Mi fa notare, Giusepèn, che soprattutto le donne, quando erano in vena di invocazioni, dicevano "mio caro Gesù". Tuttavia, la sottigliezza induce a precisare che si preferiva invocare il "Signore" piuttosto di invocare Gesù. Che, in buona sostanza è l'identica cosa...

"Me car Signui" - Mio caro Gesù

Mi fa notare, Giusepèn, che soprattutto le donne, quando erano in vena di invocazioni, dicevano "me car Signui" che possiamo ben tradurre in "mio caro Gesù" - tuttavia, la sottigliezza induce a precisare che si preferiva invocare il "Signore" piuttosto di invocare Gesù. Che, in buona sostanza è l'identica cosa. Giusepèn, però fa rilevare che "Signui l'è pissè da coei" (Signore è più di cuore), e il dire Gesù, diventava maggiormente "da gesa" (di chiesa).

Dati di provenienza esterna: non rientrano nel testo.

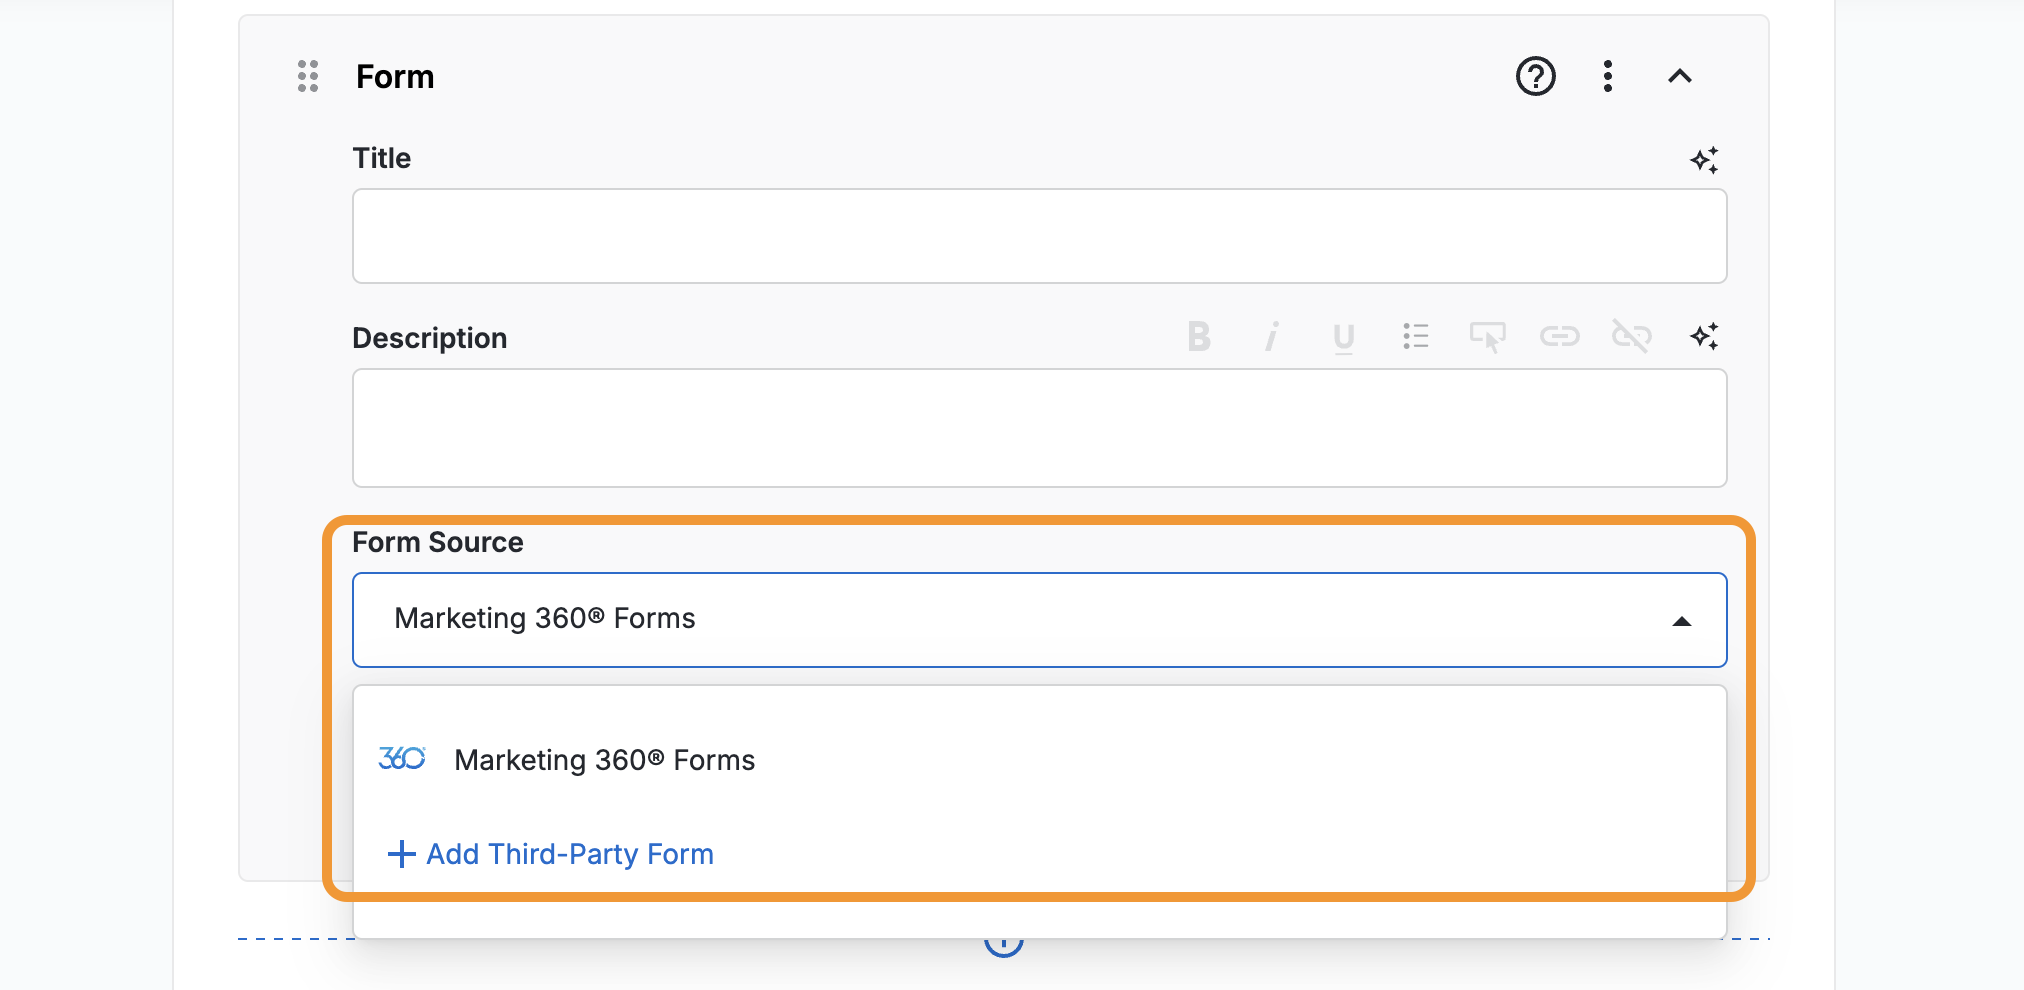Toggle italic formatting for Description
This screenshot has height=990, width=2024.
[x=1271, y=337]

Non posso dargli torto. Ricordo benissimo quando mamma invocava l'aiuto di Dio, soprattutto per il figlio discolo che aveva in casa (me) e si proponeva così: "me car Signui, faghi fa co" (mio caro Signore, fallo maturare) con quel "fa cò" che letteralmente è "fare testa" che è un sinonimo del fallo maturare, ragionare, essere all'altezza della situazione. 

Il "me car Signui" lo si diceva di fronte a un problema grave, una necessità impellente, un motivo di salute che richiedeva l'intervento del potere divino. "Sta tenti, me car Signui" (fai attenzione) con la precisa invocazione del "car Signui" che doveva proteggere chi ne aveva bisogno. Di fronte a un lutto, "l'à fei a so oelta, car Signui" (ha compiuto il suo destino) raccomandando al Signore, la pietà che ogni defunto merita. In prospettiva degli esami, poi, mia madre si rivolgeva al Signore, così: "utàl Ti, car Signui" (aiutalo tu) buon Dio che fa parte sempre del "car Signui", ma somiglia più a un rafforzativo dell'invocazione.

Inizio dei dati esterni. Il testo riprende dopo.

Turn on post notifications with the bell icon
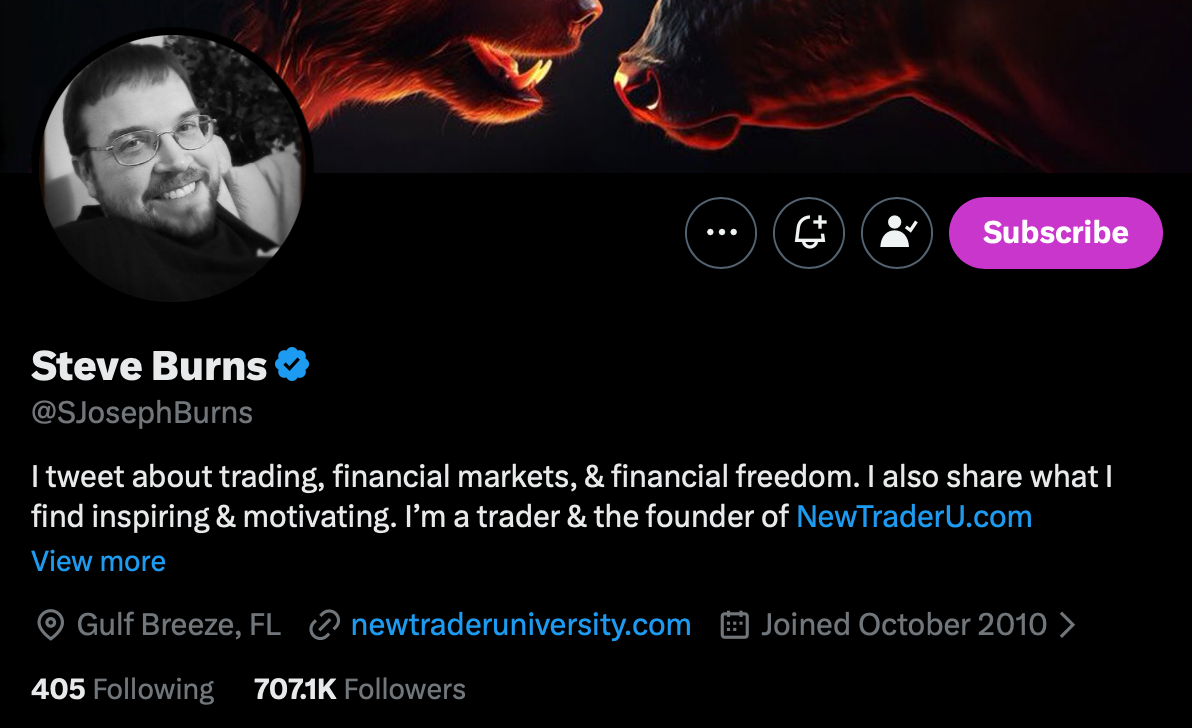This screenshot has width=1192, height=728. pyautogui.click(x=809, y=233)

Anche di fronte alle necessità quotidiane, il "car Signui" era logico nominare. Dopo aver consumato un pasto o una cena "esussi par tuci i por morti, car Signui...u mangiò anca in co" (osanna per tutti i cari morti, mio caro Signore... ho cenato anche oggi). Nelle ricorrenze, poi, il "car Signui" era d'obbligo. A un Compleanno, a uno Sposalizio, c'era sempre il "car Signui" da accompagnare alle necessità; "Lu, al t'à sculta" (il Signore, ti ascolta) e non c'era deroga che potesse essere citata.

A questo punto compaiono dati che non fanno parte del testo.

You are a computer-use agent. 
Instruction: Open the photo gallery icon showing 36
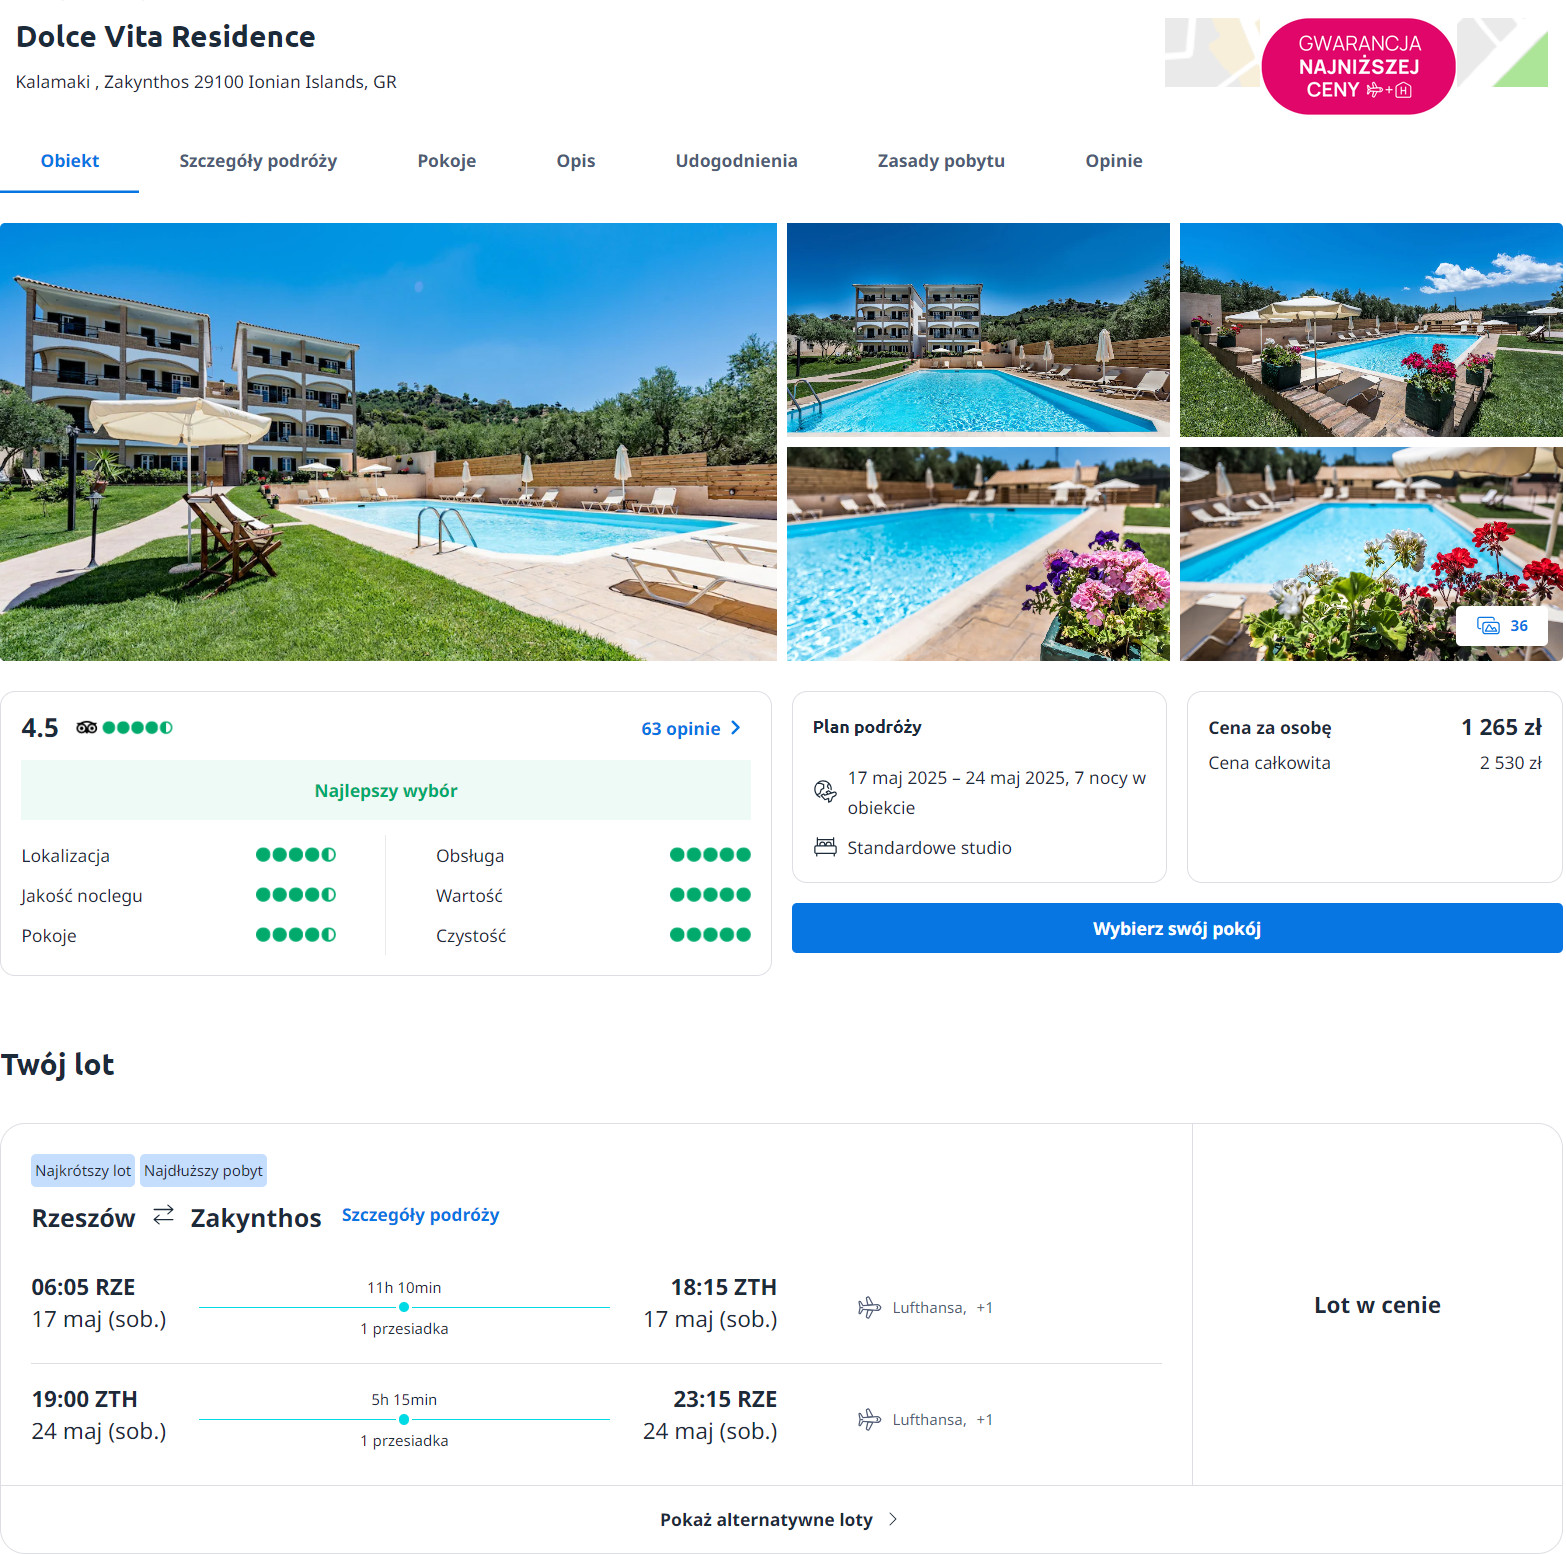point(1502,626)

Il "car Signui" era di famiglia e ti accompagnava nell'evoluzione della giornata e in prospettiva della notte da trascorrere "in di so brasci" (nelle sue braccia). Il mistico, diventava reale e per ogni necessità, lo si tirava in ballo, per "dami 'na man" (dammi una mano), per chiarire che la richiesta di aiuto, accompagnava un'azione che si voleva intraprendere, mai "fomi stà grozia" (fammi questa grazia) - l'aiuto per compiere bene un'azione è lodevole; il domandare di "far la grazia" senza il minimo impegno dell'azione, è deplorevole. Per dire -chiarisce Giusepèn in italiano- "che un senso logico è adoperarsi ad agire nel modo migliore e "delegare" il Signore a... fare tutto Lui è ben diverso dal collaborare.

C'è tuttavia qualche esempio, dove si cita Gesù e non "ul Signui" - ad esempio, quando ci si dimentica di qualcosa : "oh bòn Gesù" (a proposito, non si dice Gesù, come lo si legge in italiano, ma quel Gesù, lo si apostrofa alla francese. L'esempio non vuol essere irriverente, ma Gesù "l'è teme ù" detto ai cavalli che devono trainare un carretto, "va là, ù" (suvvia muoviti).

C'è poi un altro esempio che (e Giusepèn sta già facendo fibrillare i suoi baffetti furbi) nel mondo semplice, rupestre, contadinesco, operaio , si diceva... "candu a pèl a la tia pu, s'à racumandàn tuci al bon Gesù" (quando la pelle -ho usato un eufemismo- non tira più, si raccomandano tutte al buon Gesù) e, per dirla papele-papele erano i maschietti che pronunciavano quella frase, appioppando alla parola "pelle" il nome volgare dell'organo genitale femminile.

Chi si inorridisce per l'esempio, sappia (una volta per tutte) che si sta parlando del Dialetto Bustocco da strada e non di un "trattato teologale" che presuppone maggiore delicatezza.